Dynamic contrast enhanced computed tomography (CT) is an imaging technique that provides critical information on the relationship of vascular structure and dynamics in the context of underlying anatomy. A key challenge for image processing with contrast enhanced CT is that phase discrepancies are latent in different tissues due to contrast protocols, vascular dynamics, and metabolism variance. Previous studies with deep learning frameworks have been proposed for classifying contrast enhancement with networks inspired by computer vision. Here, we revisit the challenge in the context of whole abdomen contrast enhanced CTs. To capture and compensate for the complex contrast changes, we propose a novel discriminator in the form of a multi-domain disentangled representation learning network.

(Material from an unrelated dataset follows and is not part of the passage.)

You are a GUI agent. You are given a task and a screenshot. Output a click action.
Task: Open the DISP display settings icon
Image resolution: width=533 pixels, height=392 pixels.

The goal of this network is to learn an intermediate representation that separates contrast enhancement from anatomy and enables classification of images with varying contrast time. Briefly, our unpaired contrast disentangling GAN(CD-GAN) Discriminator follows the ResNet architecture to classify a CT scan from different enhancement phases. To evaluate the approach, we trained the enhancement phase classifier on 21060 slices from two clinical cohorts of 230 subjects. Testing was performed on 9100 slices from 30 independent subjects who had been imaged with CT scans from all contrast phases. Performance was quantified in terms of the multi-class normalized confusion matrix. The proposed network significantly improved correspondence over baseline UNet, ResNet50 and StarGAN performance of accuracy scores 0.54. 0.55, 0.62 and 0.91, respectively. The proposed discriminator from the disentangled network presents a promising technique that may allow deeper modeling of dynamic imaging against patient specific anatomies.